An Editorial by Dawoud Kringle
Let’s wind the clocks back to the early 1630s, in Holland. Tulips were considered a status symbol for the elite. By 1634, tulipmania swept through Holland. Rich people held onto them as investments, and rare and unusually-colored tulips became highly prized. According to The Library of Economics and Liberty, “it was deemed a proof of bad taste in any man of fortune to be without a collection of tulips.” The Dutch stock markets even traded the bulbs as a commodity. The value of tulip bulbs became so inflated that a single Semper Augustus tulip bulb was valued at 3,000 florins (adjusted to modern currency exchanges, the equivalent of over $1,100,000).
By the end of 1637, however, Dutch tulip wholesalers found almost no buyers for them and the tulip bubble burst. Within days, the price of tulips plummeted, resulting in a devastating crash of the entire tulip market. The collapse of the tulip trade caused a widespread economic disaster throughout the Dutch economy.

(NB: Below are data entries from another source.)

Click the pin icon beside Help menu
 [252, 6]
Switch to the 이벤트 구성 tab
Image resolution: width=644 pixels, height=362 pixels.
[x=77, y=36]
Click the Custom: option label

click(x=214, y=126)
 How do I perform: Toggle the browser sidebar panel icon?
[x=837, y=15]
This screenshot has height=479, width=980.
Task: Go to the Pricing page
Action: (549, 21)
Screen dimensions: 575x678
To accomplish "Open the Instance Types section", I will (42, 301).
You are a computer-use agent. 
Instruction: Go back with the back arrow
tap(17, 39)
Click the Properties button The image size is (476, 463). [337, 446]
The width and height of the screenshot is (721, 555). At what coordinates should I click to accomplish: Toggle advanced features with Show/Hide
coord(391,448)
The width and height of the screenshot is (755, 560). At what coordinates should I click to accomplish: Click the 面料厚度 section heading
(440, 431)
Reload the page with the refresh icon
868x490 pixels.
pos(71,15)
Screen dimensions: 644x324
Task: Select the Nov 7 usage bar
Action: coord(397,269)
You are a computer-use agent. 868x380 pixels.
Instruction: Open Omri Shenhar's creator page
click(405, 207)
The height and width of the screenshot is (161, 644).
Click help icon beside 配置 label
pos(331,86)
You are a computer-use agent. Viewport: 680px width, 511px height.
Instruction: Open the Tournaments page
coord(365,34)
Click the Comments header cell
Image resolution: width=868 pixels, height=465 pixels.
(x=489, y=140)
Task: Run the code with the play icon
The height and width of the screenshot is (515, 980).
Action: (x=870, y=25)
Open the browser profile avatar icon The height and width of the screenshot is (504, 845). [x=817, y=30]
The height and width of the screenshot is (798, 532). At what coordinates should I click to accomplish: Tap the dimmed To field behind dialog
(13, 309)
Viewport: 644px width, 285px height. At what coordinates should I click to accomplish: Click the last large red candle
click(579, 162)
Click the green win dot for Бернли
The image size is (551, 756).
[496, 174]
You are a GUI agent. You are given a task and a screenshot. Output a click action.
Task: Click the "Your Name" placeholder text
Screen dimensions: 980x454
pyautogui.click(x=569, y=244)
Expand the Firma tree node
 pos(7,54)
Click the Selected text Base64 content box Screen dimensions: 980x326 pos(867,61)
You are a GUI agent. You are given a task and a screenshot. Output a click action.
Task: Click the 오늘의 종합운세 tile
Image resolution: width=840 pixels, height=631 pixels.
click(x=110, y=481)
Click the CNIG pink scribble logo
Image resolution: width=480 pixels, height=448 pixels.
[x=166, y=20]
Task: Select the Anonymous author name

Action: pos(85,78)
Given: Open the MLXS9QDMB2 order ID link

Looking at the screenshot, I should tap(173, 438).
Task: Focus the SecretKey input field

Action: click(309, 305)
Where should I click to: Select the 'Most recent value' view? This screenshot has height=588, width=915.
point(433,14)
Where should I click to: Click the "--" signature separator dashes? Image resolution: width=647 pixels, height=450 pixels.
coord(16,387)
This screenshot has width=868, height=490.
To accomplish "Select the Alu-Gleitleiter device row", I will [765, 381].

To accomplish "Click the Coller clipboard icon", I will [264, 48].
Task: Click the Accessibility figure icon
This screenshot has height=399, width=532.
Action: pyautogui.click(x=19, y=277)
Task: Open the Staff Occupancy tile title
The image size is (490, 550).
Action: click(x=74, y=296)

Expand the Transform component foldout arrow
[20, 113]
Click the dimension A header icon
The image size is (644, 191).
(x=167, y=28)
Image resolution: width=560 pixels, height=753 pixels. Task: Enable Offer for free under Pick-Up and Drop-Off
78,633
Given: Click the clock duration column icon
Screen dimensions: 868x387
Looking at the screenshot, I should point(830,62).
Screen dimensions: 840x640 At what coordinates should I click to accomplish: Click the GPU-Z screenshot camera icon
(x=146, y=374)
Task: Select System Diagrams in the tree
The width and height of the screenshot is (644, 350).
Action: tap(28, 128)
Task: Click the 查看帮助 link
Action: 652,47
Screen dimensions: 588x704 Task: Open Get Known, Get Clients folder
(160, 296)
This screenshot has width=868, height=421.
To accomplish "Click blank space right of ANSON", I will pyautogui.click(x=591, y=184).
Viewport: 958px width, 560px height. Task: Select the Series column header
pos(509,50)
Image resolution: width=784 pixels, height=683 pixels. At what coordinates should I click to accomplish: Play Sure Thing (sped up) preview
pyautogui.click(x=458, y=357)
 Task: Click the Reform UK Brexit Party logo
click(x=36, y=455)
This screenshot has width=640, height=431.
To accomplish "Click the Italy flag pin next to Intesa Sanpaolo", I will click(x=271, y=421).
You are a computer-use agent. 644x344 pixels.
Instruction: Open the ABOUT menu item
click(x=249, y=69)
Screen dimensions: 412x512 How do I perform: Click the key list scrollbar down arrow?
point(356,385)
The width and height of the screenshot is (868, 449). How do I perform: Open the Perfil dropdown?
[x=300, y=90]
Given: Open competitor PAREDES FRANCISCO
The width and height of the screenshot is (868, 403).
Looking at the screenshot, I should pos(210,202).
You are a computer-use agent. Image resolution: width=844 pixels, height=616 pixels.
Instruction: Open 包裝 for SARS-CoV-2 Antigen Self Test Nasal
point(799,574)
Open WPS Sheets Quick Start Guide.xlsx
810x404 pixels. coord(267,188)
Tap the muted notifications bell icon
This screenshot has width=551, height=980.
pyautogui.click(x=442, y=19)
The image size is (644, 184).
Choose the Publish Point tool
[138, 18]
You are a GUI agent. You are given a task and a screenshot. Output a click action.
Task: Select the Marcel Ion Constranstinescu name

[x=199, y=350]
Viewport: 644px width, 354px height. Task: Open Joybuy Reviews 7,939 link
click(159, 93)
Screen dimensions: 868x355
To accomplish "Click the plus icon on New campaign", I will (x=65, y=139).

Many people lost massive amounts of money by betting on an investment that was doomed to fail from the start.
Status symbols and vanity aside, these 17th Century people invested heavily in tulips for no reason other than that they believed there would always be someone willing to purchase the bulbs from them at a higher price. This practice is built on the gamble that one would not be the last person holding on to the asset when its value collapses.